In this series, we’ve been playing with operators in an attempt to make some models for an introduction to algebra that may fit modern kids’ ways of thinking better than some traditional models.

A key entry point for us has been the way that kids are familiar with simple calculators, and such calculators – cheap and plentiful – make it easy to imagine having lots of little boxes around like this:

Such operators, like this “add 2” operator, can be chained together in interesting arrangements, and thinking about those arrangements is really the kind of thinking we often call “algebraic thinking”, even though we avoid almost all of the formulas and vocabulary and the associated pitfalls.

In recent posts, we’ve brought up *functions *and in the last post we touched on *properties*. An example of an operator that gives a property is shown below:

Below the labels for “in” and “out”put, you may notice text in parentheses.
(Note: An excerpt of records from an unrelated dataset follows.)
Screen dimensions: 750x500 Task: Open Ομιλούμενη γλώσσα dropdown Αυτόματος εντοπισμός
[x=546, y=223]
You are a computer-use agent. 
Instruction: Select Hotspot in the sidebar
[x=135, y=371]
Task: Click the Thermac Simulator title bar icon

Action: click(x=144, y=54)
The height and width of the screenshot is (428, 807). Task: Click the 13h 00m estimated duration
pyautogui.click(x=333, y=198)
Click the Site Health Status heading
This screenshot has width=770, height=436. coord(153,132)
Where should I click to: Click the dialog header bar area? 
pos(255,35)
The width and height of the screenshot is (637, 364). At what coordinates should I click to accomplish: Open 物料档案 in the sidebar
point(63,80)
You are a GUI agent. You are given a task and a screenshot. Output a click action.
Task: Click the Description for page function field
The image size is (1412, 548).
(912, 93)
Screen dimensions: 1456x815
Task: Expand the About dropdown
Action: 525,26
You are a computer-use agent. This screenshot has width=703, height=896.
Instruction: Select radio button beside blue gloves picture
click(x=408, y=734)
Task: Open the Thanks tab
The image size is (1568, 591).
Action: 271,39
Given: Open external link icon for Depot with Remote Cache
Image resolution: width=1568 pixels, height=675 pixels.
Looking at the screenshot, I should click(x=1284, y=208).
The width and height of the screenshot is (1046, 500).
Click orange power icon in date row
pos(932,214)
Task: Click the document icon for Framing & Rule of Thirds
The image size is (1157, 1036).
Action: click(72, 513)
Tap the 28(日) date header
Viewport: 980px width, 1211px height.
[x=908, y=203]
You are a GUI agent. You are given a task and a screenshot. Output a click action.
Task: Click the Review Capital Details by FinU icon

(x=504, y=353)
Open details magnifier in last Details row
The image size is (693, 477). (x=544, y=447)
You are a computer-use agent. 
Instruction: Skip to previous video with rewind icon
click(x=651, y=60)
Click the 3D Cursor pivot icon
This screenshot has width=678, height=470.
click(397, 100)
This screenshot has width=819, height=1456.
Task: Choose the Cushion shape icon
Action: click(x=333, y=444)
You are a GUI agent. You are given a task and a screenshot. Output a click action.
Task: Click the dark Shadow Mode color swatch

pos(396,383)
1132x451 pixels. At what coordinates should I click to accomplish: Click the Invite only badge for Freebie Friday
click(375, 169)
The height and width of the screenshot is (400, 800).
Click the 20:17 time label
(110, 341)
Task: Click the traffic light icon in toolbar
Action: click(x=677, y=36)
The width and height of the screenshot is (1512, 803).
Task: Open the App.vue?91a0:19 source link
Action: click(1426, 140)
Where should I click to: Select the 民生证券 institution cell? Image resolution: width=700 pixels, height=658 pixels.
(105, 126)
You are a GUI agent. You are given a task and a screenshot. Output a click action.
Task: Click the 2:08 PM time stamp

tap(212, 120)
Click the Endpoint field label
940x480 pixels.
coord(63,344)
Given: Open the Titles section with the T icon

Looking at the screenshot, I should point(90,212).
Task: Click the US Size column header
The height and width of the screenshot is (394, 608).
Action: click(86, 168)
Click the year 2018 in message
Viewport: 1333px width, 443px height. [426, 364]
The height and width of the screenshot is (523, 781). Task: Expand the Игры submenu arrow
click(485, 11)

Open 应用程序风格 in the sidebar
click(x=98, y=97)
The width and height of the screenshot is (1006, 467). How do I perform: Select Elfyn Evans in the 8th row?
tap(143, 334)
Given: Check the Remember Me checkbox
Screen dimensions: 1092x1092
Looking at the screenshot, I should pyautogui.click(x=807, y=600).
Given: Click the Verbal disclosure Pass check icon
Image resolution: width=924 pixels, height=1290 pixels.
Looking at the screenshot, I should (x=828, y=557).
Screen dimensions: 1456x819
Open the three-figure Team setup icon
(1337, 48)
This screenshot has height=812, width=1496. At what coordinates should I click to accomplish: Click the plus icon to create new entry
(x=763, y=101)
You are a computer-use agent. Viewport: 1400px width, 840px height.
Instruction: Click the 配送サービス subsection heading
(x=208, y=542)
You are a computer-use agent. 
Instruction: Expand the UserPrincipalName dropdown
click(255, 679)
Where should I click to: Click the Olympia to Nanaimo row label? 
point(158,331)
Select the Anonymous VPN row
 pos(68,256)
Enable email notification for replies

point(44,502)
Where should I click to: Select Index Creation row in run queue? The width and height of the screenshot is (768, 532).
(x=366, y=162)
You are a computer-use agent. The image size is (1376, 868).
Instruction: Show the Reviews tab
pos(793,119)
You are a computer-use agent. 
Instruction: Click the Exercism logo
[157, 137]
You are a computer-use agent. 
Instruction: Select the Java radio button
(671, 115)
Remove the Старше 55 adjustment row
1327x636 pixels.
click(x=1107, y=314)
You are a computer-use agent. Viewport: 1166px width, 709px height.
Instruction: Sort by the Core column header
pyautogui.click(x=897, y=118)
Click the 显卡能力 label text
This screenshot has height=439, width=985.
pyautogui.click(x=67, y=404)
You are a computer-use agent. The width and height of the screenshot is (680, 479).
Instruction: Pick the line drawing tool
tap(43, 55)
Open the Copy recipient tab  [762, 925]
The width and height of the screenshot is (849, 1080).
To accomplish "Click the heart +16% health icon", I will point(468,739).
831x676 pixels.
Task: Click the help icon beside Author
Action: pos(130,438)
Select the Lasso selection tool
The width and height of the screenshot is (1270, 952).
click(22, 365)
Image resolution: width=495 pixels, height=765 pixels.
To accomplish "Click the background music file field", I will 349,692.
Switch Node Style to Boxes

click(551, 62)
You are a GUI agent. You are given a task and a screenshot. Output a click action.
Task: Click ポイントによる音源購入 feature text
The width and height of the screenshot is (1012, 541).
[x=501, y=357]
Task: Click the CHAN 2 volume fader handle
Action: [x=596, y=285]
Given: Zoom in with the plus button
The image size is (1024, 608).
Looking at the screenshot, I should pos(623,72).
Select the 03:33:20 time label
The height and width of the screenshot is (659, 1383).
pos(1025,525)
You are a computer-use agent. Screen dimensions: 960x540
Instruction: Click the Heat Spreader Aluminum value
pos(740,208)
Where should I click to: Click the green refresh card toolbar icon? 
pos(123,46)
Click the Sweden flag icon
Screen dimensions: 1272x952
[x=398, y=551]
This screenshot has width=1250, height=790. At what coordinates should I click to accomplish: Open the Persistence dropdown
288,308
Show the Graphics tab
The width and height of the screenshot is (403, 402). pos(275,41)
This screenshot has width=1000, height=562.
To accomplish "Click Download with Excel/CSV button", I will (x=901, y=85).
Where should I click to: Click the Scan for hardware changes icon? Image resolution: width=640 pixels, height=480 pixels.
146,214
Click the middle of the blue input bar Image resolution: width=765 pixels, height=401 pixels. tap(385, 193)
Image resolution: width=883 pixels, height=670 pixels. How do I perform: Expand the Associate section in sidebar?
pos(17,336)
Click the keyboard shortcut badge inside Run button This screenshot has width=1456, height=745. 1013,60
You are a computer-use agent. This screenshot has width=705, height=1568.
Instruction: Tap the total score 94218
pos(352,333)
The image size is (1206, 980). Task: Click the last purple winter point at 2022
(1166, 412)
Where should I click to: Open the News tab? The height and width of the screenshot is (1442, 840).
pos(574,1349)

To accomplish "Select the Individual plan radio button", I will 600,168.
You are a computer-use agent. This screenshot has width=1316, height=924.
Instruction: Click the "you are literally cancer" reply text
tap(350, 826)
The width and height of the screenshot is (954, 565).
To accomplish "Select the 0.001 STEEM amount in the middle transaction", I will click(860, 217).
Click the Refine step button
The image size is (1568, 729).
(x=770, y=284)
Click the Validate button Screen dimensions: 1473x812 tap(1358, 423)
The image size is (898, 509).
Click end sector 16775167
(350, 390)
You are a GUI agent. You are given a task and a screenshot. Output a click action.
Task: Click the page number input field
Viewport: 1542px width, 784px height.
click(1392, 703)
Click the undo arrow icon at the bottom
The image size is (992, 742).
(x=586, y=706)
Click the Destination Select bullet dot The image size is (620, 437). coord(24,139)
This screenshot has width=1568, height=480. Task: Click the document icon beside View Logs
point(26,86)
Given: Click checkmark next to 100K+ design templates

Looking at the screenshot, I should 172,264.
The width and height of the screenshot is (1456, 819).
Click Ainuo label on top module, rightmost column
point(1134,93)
This is something we haven’t shown before; our intent is to show the scope of the values going in and coming out. The values going in are supposed to be whole numbers. If other values go in, the box may not work, or may flash an error. If the values going in are indeed whole numbers, the value coming out is going to be either “even” or “odd”; the job of the box is to figure out which one applies to the number going in.

The behavior of this box fits that of a function, according to our discussion in the two prior posts. Even if we have no idea how to build a box that can make a determination whether the number presented on the input is even or odd, we can still appreciate that each whole number is either even or odd, and whether it is even or odd only depends on the value of the number, and not on the day of the week or the name of the current champion team.

The job of the even/odd function cannot easily be undone, at least not without history being kept. The whole point of even/odd is that it only reports on one small aspect of the number, only one component of what makes up the number. This is like taking a person, and then reporting on how tall they are, or how old, or how many cats they have in their household. These datapoints, which we are calling properties, are by themselves completely insufficient to reconstruct the person.